CONCLUSIONS AND RECOMMENDATIONS OF THE PROJECT ON THE WORLD HEALTH ORGANIZATION AND THE NEED FOR POST-COVID-19 REFORM.

Date22 September 2021
Published date22 September 2021
AuthorGeorge, Madaline,Sadat, Leila Nadya,Denny, Madeleine,Petot, Ali,Rose, Christian
Record Number673937791
AuthorGeorge, Madaline
  1. INTRODUCTION

A new and deadly virus emerged in Wuhan, China, in late 2019. This easily transmissible novel coronavirus quickly spread throughout the region and, by mid-January 2020, the virus began to spread beyond its country of origin. The World Health Organization (WHO) was first informed of the illness on December 31, 2019. One month later, on January 30, the WHO declared a Public Health Emergency of International Concern (PHEIC) in response to what was known to be SAR-CoV-2, the virus which causes COVID-19. A PHEIC is the highest level of alert available under the International Health Regulations (IHR 2005), the WHO's framework for responding to emerging diseases.

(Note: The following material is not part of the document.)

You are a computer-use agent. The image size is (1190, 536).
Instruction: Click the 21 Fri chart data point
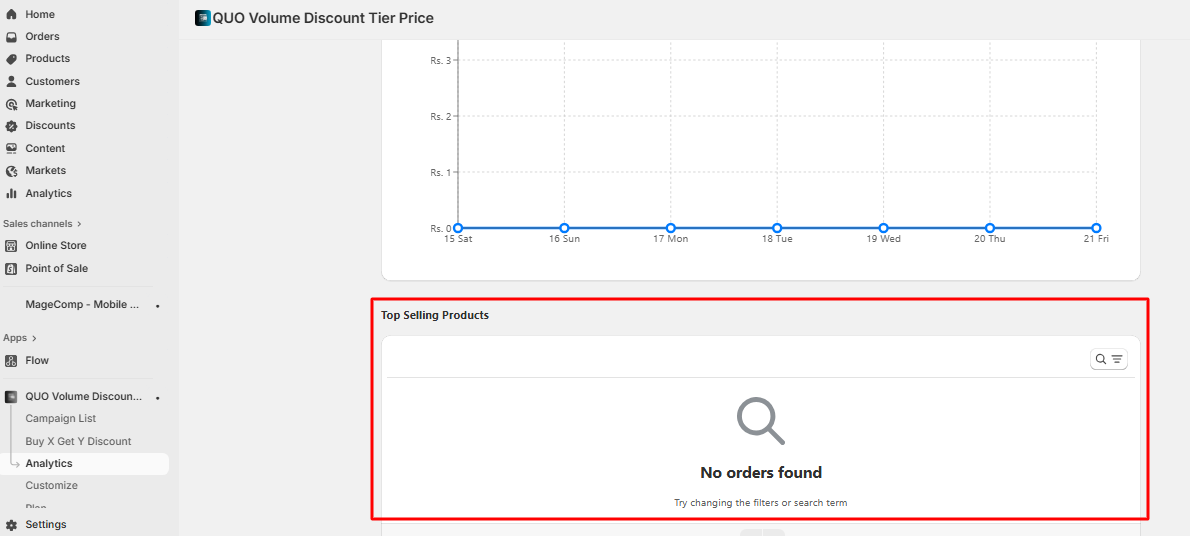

Governments responded to this threat with varying degrees of seriousness and effectiveness. At the time of this writing, COVID-19 has been identified on every populated continent, resulting in more than 100 million infections and 2.1 million deaths. (1) International travel has been curtailed, millions of people continue to live under public health restrictions, and economic activity has dramatically slowed. Several vaccines have been developed in record time, but estimates indicate that worldwide inoculation will not reach levels sufficient to return to "normal life" until at least 2022. (2) The virus - and new variants - continue to spread with rapidity and morbidity, highlighting the need for international legal cooperation in the face of a common disaster.

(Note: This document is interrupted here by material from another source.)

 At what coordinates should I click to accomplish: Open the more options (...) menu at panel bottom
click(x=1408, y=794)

The WHO plays a critical role in how States and the international community handle global health emergencies. COVID-19 has tested the effectiveness of the IHR 2005, the only binding legal instrument regarding international disease prevention and control. The IHR 2005 were drafted in part as a response to the 2003 emergence of SARS and are generally agreed to be an improvement from their predecessor. (3) Yet while the IHR 2005 include a process for declaring a PHEIC and impose requirements upon States, their application and implementation are insufficiently robust. The coronavirus crisis and States' attacks on the WHO itself have compounded these challenges.

Under its Constitution, the WHO, representing its 194 member States, acts as "the directing and coordinating authority on international health work." (4) During a global health crisis, the WHO monitors and supplies information on the disease and its spread, helps countries prepare their health systems to identify, track, prevent, and treat the disease, and plays a key role in the search for a treatment or vaccine. It works in collaboration with its Member States and has little autonomous authority of its own, relying on national governments for funding, access, and implementation.

The IHR 2005 require States to cooperate with the WHO and with each other by tracking health events on their territories, notifying the WHO if they reach a certain threshold of seriousness, providing detailed information to each other and to the WHO, and implementing a range of responses, including achieving a core set of public-health capacities.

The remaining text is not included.